= WHAT IS BEING ASKED =
Only the lines from the one containing "Click the Full" through the one containing "The height and width of the screenshot is (513, 980)." should be printed, exactly as they appear below, with both ends included.

= MATERIAL SUPPLIED =

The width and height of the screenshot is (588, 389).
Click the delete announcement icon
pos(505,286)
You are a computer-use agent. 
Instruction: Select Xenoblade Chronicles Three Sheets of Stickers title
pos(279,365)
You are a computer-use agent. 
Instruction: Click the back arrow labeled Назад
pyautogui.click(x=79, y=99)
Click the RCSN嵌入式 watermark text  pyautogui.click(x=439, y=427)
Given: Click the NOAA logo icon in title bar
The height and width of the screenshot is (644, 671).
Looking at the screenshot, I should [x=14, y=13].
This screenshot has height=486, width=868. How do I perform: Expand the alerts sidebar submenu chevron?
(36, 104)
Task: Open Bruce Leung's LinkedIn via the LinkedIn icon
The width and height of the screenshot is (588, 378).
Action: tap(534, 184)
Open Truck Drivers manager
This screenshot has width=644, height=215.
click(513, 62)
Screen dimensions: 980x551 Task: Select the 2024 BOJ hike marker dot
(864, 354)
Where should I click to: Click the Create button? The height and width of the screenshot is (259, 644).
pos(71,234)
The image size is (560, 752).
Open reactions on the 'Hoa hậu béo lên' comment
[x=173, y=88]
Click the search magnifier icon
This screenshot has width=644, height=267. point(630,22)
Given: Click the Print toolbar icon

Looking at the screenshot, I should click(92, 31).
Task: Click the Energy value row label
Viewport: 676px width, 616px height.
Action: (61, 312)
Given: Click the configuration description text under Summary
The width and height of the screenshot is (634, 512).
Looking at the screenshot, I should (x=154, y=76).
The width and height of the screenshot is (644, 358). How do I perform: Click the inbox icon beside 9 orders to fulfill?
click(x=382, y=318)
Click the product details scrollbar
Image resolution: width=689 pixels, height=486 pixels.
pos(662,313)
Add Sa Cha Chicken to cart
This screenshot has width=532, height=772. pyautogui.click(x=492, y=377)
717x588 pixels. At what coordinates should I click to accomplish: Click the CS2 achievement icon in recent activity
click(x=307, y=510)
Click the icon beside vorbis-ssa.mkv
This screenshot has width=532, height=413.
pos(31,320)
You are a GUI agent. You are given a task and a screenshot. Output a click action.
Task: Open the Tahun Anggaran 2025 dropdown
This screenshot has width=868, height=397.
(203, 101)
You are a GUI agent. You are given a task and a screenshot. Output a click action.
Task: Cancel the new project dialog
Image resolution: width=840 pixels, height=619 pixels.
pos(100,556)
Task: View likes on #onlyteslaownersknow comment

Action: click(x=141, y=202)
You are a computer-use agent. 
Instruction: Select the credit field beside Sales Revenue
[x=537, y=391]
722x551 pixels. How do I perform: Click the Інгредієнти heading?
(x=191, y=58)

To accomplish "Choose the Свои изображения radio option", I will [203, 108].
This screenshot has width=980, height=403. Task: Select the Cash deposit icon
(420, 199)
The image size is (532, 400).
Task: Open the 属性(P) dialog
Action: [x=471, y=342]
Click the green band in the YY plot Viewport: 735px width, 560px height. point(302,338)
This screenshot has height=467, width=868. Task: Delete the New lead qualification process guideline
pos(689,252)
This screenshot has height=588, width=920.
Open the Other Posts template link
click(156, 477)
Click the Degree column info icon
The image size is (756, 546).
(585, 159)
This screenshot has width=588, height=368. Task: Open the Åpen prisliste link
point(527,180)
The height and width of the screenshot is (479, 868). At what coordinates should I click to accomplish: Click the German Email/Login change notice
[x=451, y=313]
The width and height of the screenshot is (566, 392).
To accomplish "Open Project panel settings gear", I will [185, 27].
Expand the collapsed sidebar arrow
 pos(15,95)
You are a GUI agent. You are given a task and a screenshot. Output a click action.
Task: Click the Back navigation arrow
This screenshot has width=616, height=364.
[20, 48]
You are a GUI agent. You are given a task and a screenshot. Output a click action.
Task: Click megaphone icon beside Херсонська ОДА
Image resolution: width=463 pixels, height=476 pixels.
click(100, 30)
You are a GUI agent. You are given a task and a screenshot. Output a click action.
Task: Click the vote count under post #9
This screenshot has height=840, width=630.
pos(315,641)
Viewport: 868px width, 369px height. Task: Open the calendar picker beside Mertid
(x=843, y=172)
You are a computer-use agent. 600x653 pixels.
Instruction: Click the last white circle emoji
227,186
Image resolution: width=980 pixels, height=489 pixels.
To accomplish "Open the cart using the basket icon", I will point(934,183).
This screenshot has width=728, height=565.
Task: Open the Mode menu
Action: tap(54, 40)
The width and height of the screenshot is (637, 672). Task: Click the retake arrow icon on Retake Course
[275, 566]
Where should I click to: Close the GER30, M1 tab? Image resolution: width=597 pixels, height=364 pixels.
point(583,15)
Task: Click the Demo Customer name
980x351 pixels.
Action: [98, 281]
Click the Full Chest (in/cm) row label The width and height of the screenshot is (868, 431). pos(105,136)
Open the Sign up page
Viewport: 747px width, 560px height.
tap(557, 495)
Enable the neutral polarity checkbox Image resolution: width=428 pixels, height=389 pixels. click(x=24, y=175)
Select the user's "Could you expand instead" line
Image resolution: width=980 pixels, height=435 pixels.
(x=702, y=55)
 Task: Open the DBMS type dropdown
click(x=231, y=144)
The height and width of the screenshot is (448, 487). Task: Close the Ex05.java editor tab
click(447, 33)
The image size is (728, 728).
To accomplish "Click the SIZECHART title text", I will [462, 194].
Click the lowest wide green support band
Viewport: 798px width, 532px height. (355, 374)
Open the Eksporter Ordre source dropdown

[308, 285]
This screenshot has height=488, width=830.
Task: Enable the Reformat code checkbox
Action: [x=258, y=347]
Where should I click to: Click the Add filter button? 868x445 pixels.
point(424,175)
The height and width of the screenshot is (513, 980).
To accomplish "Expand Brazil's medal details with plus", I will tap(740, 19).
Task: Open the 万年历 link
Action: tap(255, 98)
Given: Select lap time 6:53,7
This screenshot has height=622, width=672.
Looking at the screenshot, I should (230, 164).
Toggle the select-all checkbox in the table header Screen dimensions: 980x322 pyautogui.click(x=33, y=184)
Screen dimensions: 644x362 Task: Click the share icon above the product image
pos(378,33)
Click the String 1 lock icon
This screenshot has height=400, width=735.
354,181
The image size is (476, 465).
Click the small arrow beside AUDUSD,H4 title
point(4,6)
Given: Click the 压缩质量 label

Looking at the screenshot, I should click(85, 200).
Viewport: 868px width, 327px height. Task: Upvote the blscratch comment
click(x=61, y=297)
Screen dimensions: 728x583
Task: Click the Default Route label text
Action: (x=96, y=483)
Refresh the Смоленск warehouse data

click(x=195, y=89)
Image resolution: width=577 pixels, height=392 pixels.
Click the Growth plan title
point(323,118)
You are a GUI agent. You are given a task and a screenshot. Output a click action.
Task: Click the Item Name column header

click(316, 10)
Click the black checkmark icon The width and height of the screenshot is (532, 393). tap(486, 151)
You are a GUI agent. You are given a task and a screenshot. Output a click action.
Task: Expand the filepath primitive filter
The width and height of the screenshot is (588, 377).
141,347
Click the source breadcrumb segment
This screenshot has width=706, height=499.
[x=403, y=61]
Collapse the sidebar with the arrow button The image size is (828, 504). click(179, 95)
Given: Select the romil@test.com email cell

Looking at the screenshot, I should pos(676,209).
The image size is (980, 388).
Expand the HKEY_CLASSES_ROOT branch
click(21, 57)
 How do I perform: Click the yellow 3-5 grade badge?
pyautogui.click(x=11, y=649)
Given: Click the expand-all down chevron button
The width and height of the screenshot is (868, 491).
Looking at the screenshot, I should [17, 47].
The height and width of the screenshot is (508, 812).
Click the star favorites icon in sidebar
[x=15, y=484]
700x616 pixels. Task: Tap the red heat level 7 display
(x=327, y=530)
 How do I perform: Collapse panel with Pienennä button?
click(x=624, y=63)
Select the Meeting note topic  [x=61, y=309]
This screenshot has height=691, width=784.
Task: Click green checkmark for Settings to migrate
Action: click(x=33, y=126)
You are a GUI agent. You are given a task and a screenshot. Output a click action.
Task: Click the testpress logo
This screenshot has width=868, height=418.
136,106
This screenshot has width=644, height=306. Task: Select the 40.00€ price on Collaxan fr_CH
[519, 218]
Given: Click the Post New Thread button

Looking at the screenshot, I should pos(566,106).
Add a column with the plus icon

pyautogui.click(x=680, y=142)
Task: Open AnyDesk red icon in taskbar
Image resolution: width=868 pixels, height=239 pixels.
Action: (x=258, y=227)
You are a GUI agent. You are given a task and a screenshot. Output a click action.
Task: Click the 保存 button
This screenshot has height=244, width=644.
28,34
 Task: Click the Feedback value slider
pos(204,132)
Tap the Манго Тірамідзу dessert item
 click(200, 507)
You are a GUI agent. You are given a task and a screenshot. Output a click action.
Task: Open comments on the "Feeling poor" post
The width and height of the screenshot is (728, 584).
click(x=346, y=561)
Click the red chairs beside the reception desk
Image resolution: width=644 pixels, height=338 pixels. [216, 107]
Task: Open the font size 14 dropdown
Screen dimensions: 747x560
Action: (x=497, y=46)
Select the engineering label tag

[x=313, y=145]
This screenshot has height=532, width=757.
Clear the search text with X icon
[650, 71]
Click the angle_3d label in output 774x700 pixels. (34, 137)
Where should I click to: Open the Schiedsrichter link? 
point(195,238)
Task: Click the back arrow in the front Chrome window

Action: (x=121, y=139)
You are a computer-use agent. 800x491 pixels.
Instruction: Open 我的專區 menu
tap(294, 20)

= EXERCISE SOLUTION =
Click the Full Chest (in/cm) row label The width and height of the screenshot is (868, 431). pos(105,136)
Open the Sign up page
Viewport: 747px width, 560px height.
tap(557, 495)
Enable the neutral polarity checkbox Image resolution: width=428 pixels, height=389 pixels. click(x=24, y=175)
Select the user's "Could you expand instead" line
Image resolution: width=980 pixels, height=435 pixels.
(x=702, y=55)
 Task: Open the DBMS type dropdown
click(x=231, y=144)
The height and width of the screenshot is (448, 487). Task: Close the Ex05.java editor tab
click(447, 33)
The image size is (728, 728).
To accomplish "Click the SIZECHART title text", I will [462, 194].
Click the lowest wide green support band
Viewport: 798px width, 532px height. (355, 374)
Open the Eksporter Ordre source dropdown

[308, 285]
This screenshot has height=488, width=830.
Task: Enable the Reformat code checkbox
Action: [x=258, y=347]
Where should I click to: Click the Add filter button? 868x445 pixels.
point(424,175)
The height and width of the screenshot is (513, 980).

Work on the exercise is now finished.